## Instructions to follow
Exercise in exact copying. Transcribe every entry that follows, word for word.

## Exercise inputs
+===+
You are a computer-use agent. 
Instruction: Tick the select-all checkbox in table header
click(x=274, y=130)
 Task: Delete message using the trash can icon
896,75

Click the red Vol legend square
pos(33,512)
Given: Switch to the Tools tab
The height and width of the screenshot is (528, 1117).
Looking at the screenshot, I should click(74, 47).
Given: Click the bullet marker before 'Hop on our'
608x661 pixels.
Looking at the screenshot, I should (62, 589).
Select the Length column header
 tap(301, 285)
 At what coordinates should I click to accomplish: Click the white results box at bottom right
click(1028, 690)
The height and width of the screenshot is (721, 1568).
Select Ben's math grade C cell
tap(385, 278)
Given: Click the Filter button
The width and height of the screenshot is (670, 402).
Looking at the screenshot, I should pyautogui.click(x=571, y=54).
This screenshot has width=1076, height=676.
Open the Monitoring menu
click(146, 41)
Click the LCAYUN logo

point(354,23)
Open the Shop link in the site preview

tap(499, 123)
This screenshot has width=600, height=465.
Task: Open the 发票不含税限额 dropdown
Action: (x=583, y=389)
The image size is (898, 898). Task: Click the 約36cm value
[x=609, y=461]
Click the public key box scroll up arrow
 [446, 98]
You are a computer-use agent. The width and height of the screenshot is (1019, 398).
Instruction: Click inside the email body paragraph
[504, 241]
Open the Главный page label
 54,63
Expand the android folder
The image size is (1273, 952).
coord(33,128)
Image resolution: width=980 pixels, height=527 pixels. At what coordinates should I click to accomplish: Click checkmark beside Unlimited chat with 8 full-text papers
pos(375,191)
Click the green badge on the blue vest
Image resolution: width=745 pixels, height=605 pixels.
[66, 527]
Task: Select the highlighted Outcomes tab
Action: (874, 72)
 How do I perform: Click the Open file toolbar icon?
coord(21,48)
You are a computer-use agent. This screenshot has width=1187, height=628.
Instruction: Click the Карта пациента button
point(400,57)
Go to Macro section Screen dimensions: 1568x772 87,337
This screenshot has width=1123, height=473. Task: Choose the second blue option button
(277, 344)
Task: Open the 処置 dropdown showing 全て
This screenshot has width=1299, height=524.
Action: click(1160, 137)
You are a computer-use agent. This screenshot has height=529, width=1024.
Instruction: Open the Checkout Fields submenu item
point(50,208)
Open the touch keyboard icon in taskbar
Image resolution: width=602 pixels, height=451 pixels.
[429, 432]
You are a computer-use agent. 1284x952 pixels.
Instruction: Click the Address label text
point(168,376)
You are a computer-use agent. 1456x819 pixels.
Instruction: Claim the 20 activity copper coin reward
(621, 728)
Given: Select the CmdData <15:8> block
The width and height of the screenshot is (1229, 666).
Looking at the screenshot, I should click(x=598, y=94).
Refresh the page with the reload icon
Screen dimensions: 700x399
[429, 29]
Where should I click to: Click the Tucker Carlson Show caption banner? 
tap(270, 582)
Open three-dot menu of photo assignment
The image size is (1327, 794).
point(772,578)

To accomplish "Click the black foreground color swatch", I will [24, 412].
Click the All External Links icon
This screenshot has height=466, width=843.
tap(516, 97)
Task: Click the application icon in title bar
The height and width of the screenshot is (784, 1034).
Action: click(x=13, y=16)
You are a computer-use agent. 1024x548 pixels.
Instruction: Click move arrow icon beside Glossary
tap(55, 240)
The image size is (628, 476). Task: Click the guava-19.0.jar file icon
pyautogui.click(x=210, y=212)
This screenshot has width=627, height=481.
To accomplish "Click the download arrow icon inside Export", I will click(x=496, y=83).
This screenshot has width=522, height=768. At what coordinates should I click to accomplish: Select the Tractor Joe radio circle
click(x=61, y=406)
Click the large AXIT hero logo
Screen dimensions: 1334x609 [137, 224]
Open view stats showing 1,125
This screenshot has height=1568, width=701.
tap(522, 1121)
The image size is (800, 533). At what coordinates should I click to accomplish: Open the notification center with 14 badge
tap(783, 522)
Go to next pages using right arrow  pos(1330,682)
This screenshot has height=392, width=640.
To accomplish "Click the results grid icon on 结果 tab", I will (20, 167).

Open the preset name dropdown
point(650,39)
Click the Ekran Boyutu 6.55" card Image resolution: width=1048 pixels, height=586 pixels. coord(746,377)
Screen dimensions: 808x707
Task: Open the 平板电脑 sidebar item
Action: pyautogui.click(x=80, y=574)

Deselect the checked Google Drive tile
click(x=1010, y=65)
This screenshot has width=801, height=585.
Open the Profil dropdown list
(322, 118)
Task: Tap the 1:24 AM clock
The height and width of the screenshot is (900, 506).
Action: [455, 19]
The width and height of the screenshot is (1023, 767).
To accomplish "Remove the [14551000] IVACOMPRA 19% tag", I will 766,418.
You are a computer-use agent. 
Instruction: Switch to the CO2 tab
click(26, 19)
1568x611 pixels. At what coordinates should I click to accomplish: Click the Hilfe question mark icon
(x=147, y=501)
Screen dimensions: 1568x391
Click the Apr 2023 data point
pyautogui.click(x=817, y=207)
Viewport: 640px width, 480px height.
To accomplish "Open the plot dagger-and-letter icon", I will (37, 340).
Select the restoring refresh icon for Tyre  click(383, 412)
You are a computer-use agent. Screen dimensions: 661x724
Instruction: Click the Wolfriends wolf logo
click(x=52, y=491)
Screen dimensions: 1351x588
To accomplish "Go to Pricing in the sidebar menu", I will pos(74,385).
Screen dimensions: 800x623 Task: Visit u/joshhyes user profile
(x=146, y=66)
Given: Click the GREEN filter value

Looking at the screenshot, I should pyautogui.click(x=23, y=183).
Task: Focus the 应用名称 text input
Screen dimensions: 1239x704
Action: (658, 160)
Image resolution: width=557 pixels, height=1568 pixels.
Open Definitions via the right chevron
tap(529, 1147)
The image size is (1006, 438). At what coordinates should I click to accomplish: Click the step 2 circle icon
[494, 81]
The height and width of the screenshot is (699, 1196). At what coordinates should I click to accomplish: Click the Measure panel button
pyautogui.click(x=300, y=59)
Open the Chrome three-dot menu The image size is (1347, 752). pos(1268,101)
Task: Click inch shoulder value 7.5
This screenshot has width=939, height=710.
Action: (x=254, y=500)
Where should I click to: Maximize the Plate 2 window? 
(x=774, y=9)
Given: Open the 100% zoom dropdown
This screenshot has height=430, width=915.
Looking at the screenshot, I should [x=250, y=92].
+===+
## Response below
You are a computer-use agent. 
Instruction: Tick the select-all checkbox in table header
click(x=274, y=130)
 Task: Delete message using the trash can icon
896,75

Click the red Vol legend square
pos(33,512)
Given: Switch to the Tools tab
The height and width of the screenshot is (528, 1117).
Looking at the screenshot, I should click(74, 47).
Given: Click the bullet marker before 'Hop on our'
608x661 pixels.
Looking at the screenshot, I should (62, 589).
Select the Length column header
 tap(301, 285)
 At what coordinates should I click to accomplish: Click the white results box at bottom right
click(1028, 690)
The height and width of the screenshot is (721, 1568).
Select Ben's math grade C cell
tap(385, 278)
Given: Click the Filter button
The width and height of the screenshot is (670, 402).
Looking at the screenshot, I should pyautogui.click(x=571, y=54).
This screenshot has width=1076, height=676.
Open the Monitoring menu
click(146, 41)
Click the LCAYUN logo

point(354,23)
Open the Shop link in the site preview

tap(499, 123)
This screenshot has width=600, height=465.
Task: Open the 发票不含税限额 dropdown
Action: (x=583, y=389)
The image size is (898, 898). Task: Click the 約36cm value
[x=609, y=461]
Click the public key box scroll up arrow
 [446, 98]
You are a computer-use agent. The width and height of the screenshot is (1019, 398).
Instruction: Click inside the email body paragraph
[504, 241]
Open the Главный page label
 54,63
Expand the android folder
The image size is (1273, 952).
coord(33,128)
Image resolution: width=980 pixels, height=527 pixels. At what coordinates should I click to accomplish: Click checkmark beside Unlimited chat with 8 full-text papers
pos(375,191)
Click the green badge on the blue vest
Image resolution: width=745 pixels, height=605 pixels.
[66, 527]
Task: Select the highlighted Outcomes tab
Action: (874, 72)
 How do I perform: Click the Open file toolbar icon?
coord(21,48)
You are a computer-use agent. This screenshot has width=1187, height=628.
Instruction: Click the Карта пациента button
point(400,57)
Go to Macro section Screen dimensions: 1568x772 87,337
This screenshot has width=1123, height=473. Task: Choose the second blue option button
(277, 344)
Task: Open the 処置 dropdown showing 全て
This screenshot has width=1299, height=524.
Action: click(1160, 137)
You are a computer-use agent. This screenshot has height=529, width=1024.
Instruction: Open the Checkout Fields submenu item
point(50,208)
Open the touch keyboard icon in taskbar
Image resolution: width=602 pixels, height=451 pixels.
[429, 432]
You are a computer-use agent. 1284x952 pixels.
Instruction: Click the Address label text
point(168,376)
You are a computer-use agent. 1456x819 pixels.
Instruction: Claim the 20 activity copper coin reward
(621, 728)
Given: Select the CmdData <15:8> block
The width and height of the screenshot is (1229, 666).
Looking at the screenshot, I should click(x=598, y=94).
Refresh the page with the reload icon
Screen dimensions: 700x399
[429, 29]
Where should I click to: Click the Tucker Carlson Show caption banner? 
tap(270, 582)
Open three-dot menu of photo assignment
The image size is (1327, 794).
point(772,578)

To accomplish "Click the black foreground color swatch", I will [24, 412].
Click the All External Links icon
This screenshot has height=466, width=843.
tap(516, 97)
Task: Click the application icon in title bar
The height and width of the screenshot is (784, 1034).
Action: click(x=13, y=16)
You are a computer-use agent. 1024x548 pixels.
Instruction: Click move arrow icon beside Glossary
tap(55, 240)
The image size is (628, 476). Task: Click the guava-19.0.jar file icon
pyautogui.click(x=210, y=212)
This screenshot has width=627, height=481.
To accomplish "Click the download arrow icon inside Export", I will click(x=496, y=83).
This screenshot has width=522, height=768. At what coordinates should I click to accomplish: Select the Tractor Joe radio circle
click(x=61, y=406)
Click the large AXIT hero logo
Screen dimensions: 1334x609 [137, 224]
Open view stats showing 1,125
This screenshot has height=1568, width=701.
tap(522, 1121)
The image size is (800, 533). At what coordinates should I click to accomplish: Open the notification center with 14 badge
tap(783, 522)
Go to next pages using right arrow  pos(1330,682)
This screenshot has height=392, width=640.
To accomplish "Click the results grid icon on 结果 tab", I will (20, 167).

Open the preset name dropdown
point(650,39)
Click the Ekran Boyutu 6.55" card Image resolution: width=1048 pixels, height=586 pixels. coord(746,377)
Screen dimensions: 808x707
Task: Open the 平板电脑 sidebar item
Action: pyautogui.click(x=80, y=574)

Deselect the checked Google Drive tile
click(x=1010, y=65)
This screenshot has width=801, height=585.
Open the Profil dropdown list
(322, 118)
Task: Tap the 1:24 AM clock
The height and width of the screenshot is (900, 506).
Action: [455, 19]
The width and height of the screenshot is (1023, 767).
To accomplish "Remove the [14551000] IVACOMPRA 19% tag", I will 766,418.
You are a computer-use agent. 
Instruction: Switch to the CO2 tab
click(26, 19)
1568x611 pixels. At what coordinates should I click to accomplish: Click the Hilfe question mark icon
(x=147, y=501)
Screen dimensions: 1568x391
Click the Apr 2023 data point
pyautogui.click(x=817, y=207)
Viewport: 640px width, 480px height.
To accomplish "Open the plot dagger-and-letter icon", I will (37, 340).
Select the restoring refresh icon for Tyre  click(383, 412)
You are a computer-use agent. Screen dimensions: 661x724
Instruction: Click the Wolfriends wolf logo
click(x=52, y=491)
Screen dimensions: 1351x588
To accomplish "Go to Pricing in the sidebar menu", I will pos(74,385).
Screen dimensions: 800x623 Task: Visit u/joshhyes user profile
(x=146, y=66)
Given: Click the GREEN filter value

Looking at the screenshot, I should pyautogui.click(x=23, y=183).
Task: Focus the 应用名称 text input
Screen dimensions: 1239x704
Action: (658, 160)
Image resolution: width=557 pixels, height=1568 pixels.
Open Definitions via the right chevron
tap(529, 1147)
The image size is (1006, 438). At what coordinates should I click to accomplish: Click the step 2 circle icon
[494, 81]
The height and width of the screenshot is (699, 1196). At what coordinates should I click to accomplish: Click the Measure panel button
pyautogui.click(x=300, y=59)
Open the Chrome three-dot menu The image size is (1347, 752). pos(1268,101)
Task: Click inch shoulder value 7.5
This screenshot has width=939, height=710.
Action: (x=254, y=500)
Where should I click to: Maximize the Plate 2 window? 
(x=774, y=9)
Given: Open the 100% zoom dropdown
This screenshot has height=430, width=915.
Looking at the screenshot, I should [x=250, y=92].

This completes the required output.